Reproduce the listing below with every occurrence of "computer-use agent" changed to "desktop assistant", keeping everything else the same.

━━━ SUPPLIED MATERIAL

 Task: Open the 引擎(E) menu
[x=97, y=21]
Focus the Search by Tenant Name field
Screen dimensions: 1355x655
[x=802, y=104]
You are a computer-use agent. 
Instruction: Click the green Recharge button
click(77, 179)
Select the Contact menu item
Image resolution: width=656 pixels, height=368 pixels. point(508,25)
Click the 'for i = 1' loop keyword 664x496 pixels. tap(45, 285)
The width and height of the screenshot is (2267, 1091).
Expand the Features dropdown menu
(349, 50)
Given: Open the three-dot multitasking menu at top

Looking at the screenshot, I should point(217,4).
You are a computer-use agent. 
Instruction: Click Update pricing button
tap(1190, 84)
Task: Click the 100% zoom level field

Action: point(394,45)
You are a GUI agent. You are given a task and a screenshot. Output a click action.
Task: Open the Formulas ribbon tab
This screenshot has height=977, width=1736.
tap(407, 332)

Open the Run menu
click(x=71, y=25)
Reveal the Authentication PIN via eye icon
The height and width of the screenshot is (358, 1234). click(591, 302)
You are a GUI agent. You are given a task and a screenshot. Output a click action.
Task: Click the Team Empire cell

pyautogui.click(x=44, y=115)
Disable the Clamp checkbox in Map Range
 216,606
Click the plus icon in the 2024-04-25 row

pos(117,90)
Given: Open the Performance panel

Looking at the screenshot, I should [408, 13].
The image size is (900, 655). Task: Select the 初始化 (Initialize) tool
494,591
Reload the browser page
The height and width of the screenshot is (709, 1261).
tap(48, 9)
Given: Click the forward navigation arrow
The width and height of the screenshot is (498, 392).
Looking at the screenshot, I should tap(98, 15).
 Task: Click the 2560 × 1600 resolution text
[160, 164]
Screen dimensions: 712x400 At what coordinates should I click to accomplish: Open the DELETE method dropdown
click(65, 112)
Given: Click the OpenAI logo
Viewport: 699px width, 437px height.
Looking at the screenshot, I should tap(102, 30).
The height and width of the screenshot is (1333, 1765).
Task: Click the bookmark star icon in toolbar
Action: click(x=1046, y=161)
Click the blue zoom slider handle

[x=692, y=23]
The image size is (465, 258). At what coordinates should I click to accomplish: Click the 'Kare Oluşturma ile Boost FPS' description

━━━━━━

[WRITTEN ANSWER]
 Task: Open the 引擎(E) menu
[x=97, y=21]
Focus the Search by Tenant Name field
Screen dimensions: 1355x655
[x=802, y=104]
You are a desktop assistant. 
Instruction: Click the green Recharge button
click(77, 179)
Select the Contact menu item
Image resolution: width=656 pixels, height=368 pixels. point(508,25)
Click the 'for i = 1' loop keyword 664x496 pixels. tap(45, 285)
The width and height of the screenshot is (2267, 1091).
Expand the Features dropdown menu
(349, 50)
Given: Open the three-dot multitasking menu at top

Looking at the screenshot, I should point(217,4).
You are a desktop assistant. 
Instruction: Click Update pricing button
tap(1190, 84)
Task: Click the 100% zoom level field

Action: point(394,45)
You are a GUI agent. You are given a task and a screenshot. Output a click action.
Task: Open the Formulas ribbon tab
This screenshot has height=977, width=1736.
tap(407, 332)

Open the Run menu
click(x=71, y=25)
Reveal the Authentication PIN via eye icon
The height and width of the screenshot is (358, 1234). click(591, 302)
You are a GUI agent. You are given a task and a screenshot. Output a click action.
Task: Click the Team Empire cell

pyautogui.click(x=44, y=115)
Disable the Clamp checkbox in Map Range
 216,606
Click the plus icon in the 2024-04-25 row

pos(117,90)
Given: Open the Performance panel

Looking at the screenshot, I should [408, 13].
The image size is (900, 655). Task: Select the 初始化 (Initialize) tool
494,591
Reload the browser page
The height and width of the screenshot is (709, 1261).
tap(48, 9)
Given: Click the forward navigation arrow
The width and height of the screenshot is (498, 392).
Looking at the screenshot, I should tap(98, 15).
 Task: Click the 2560 × 1600 resolution text
[160, 164]
Screen dimensions: 712x400 At what coordinates should I click to accomplish: Open the DELETE method dropdown
click(65, 112)
Given: Click the OpenAI logo
Viewport: 699px width, 437px height.
Looking at the screenshot, I should tap(102, 30).
The height and width of the screenshot is (1333, 1765).
Task: Click the bookmark star icon in toolbar
Action: click(x=1046, y=161)
Click the blue zoom slider handle

[x=692, y=23]
The image size is (465, 258). At what coordinates should I click to accomplish: Click the 'Kare Oluşturma ile Boost FPS' description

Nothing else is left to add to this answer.